### What you should do
The expected answer is a copy of every line in the listing that has the word "agent".

═══ Dataset records ═══

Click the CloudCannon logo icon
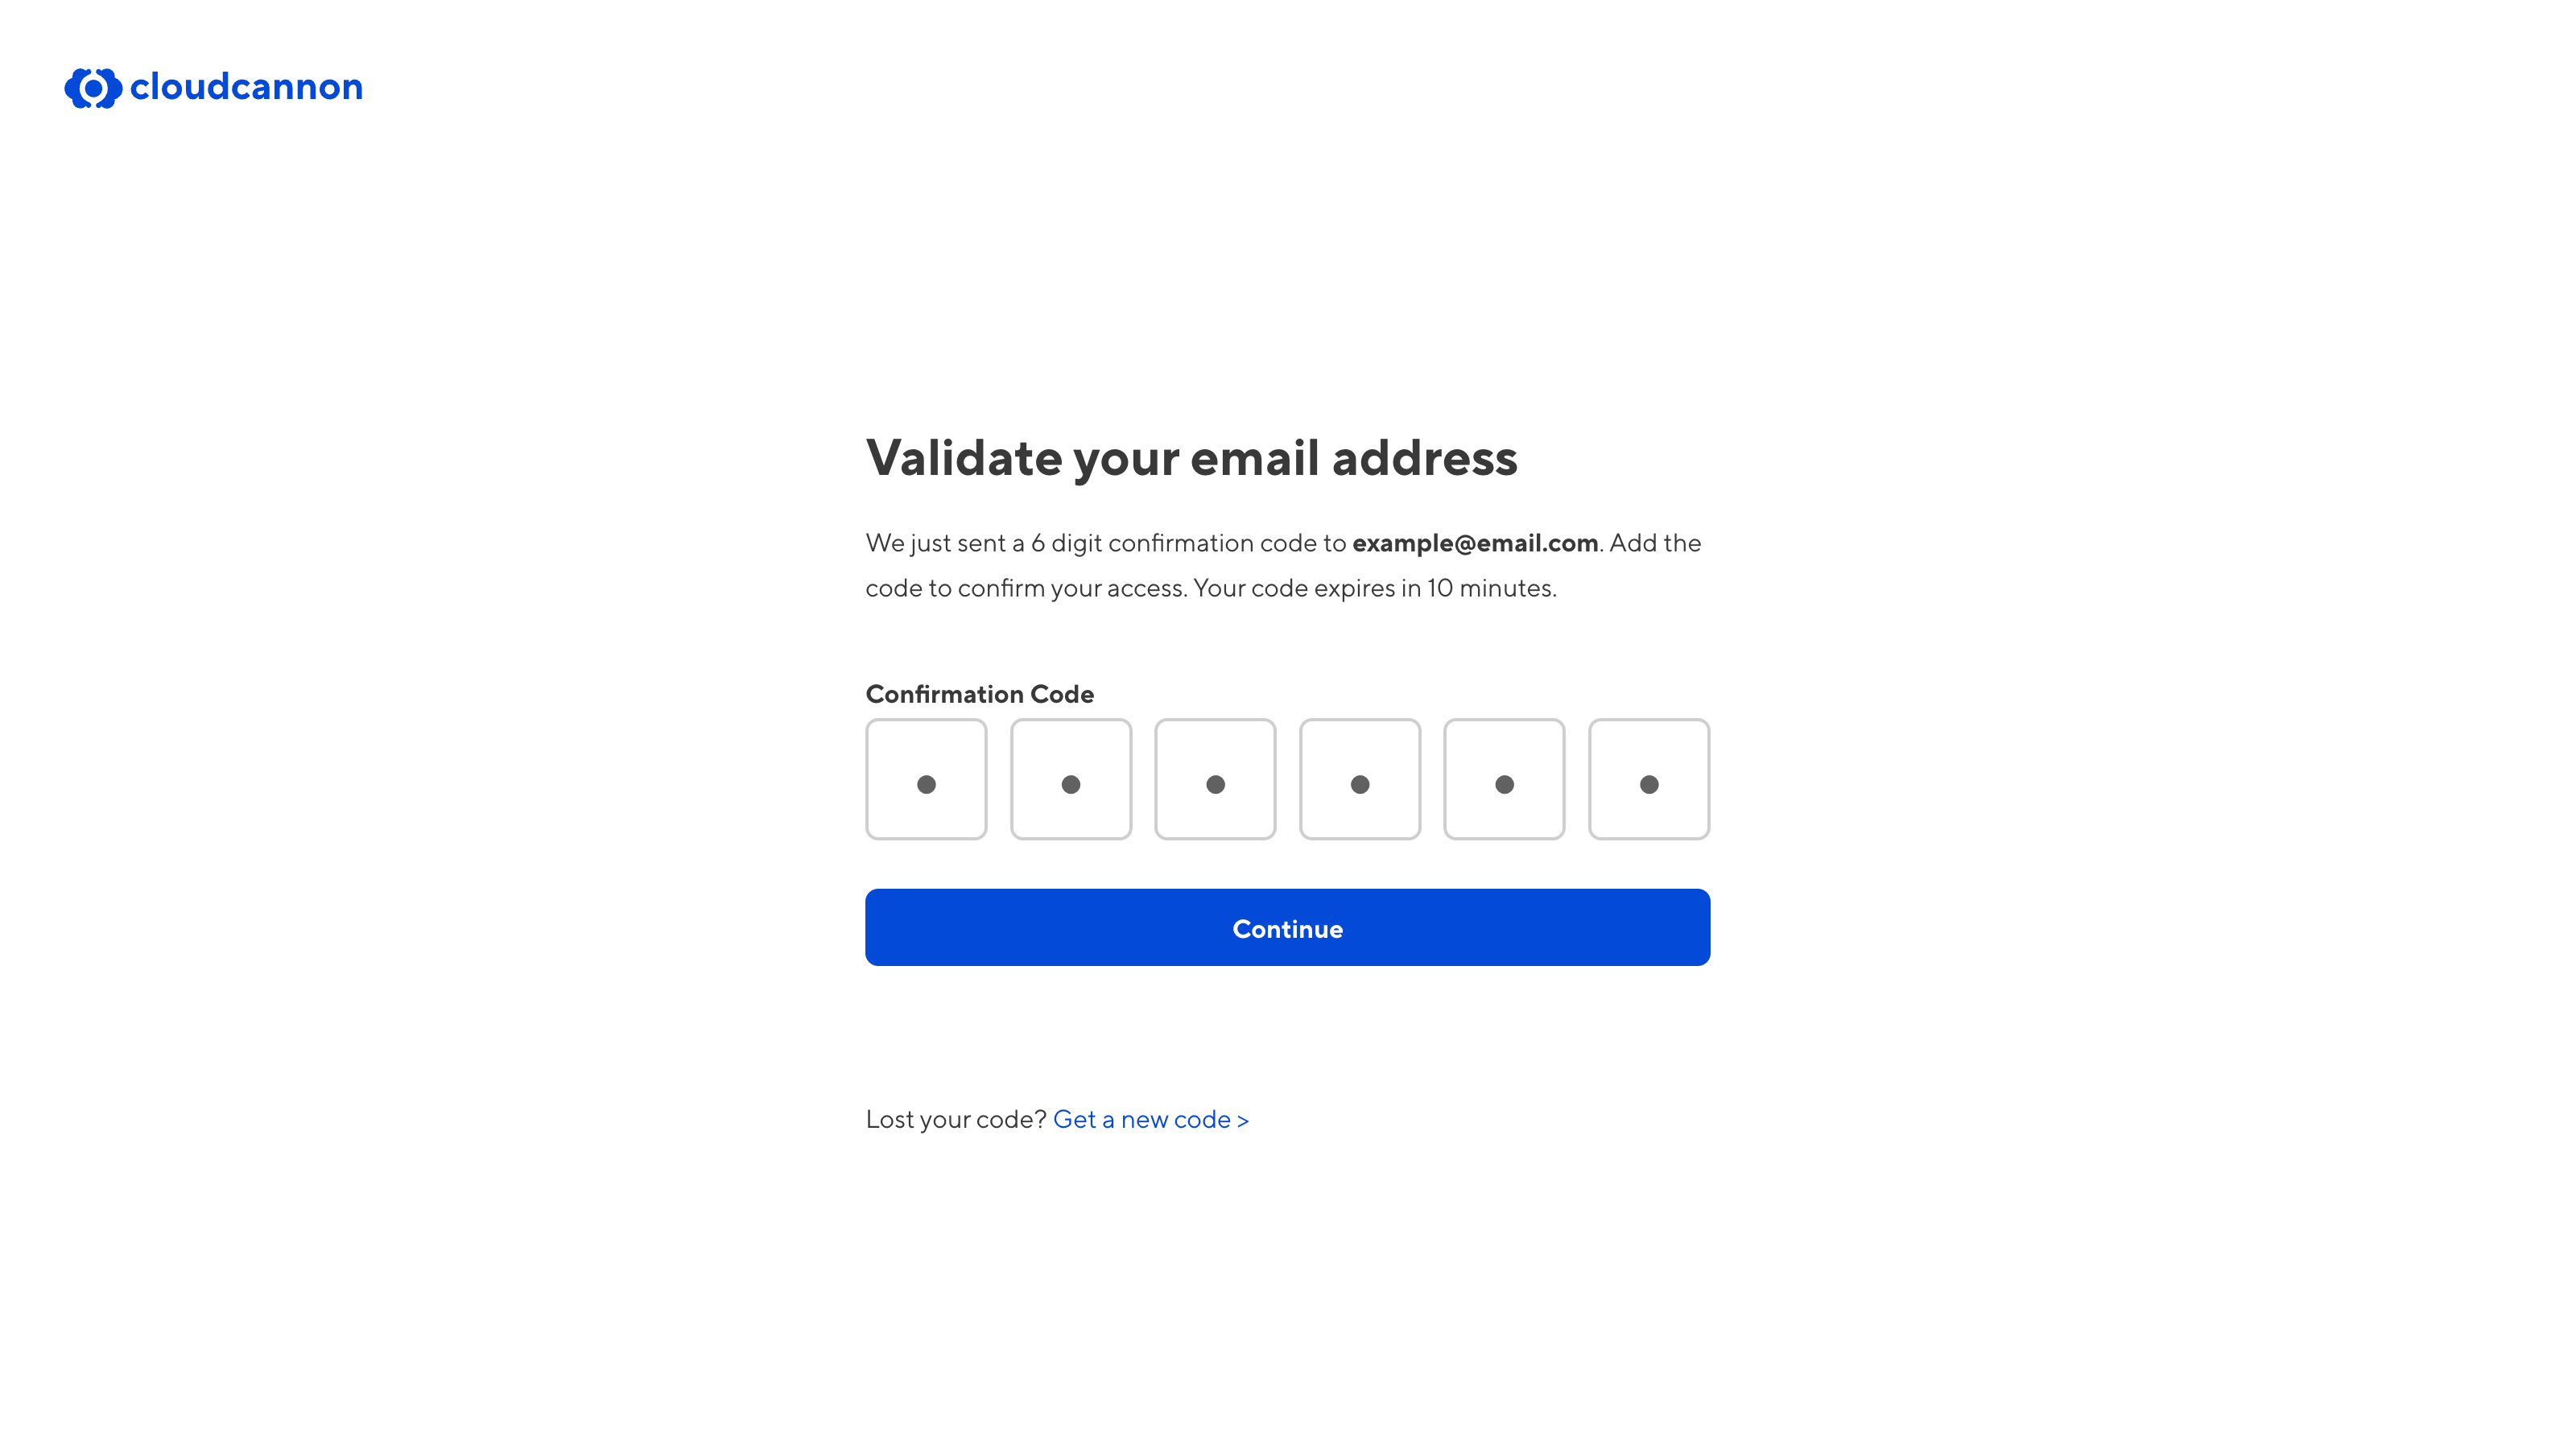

═══
═══ Dataset records ═══

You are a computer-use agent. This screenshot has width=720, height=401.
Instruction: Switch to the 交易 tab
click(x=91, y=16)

═══
═══ Dataset records ═══

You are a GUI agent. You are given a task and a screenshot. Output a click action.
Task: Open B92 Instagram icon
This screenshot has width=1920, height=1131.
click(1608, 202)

═══

### Solution for this task
You are a computer-use agent. This screenshot has width=720, height=401.
You are a GUI agent. You are given a task and a screenshot. Output a click action.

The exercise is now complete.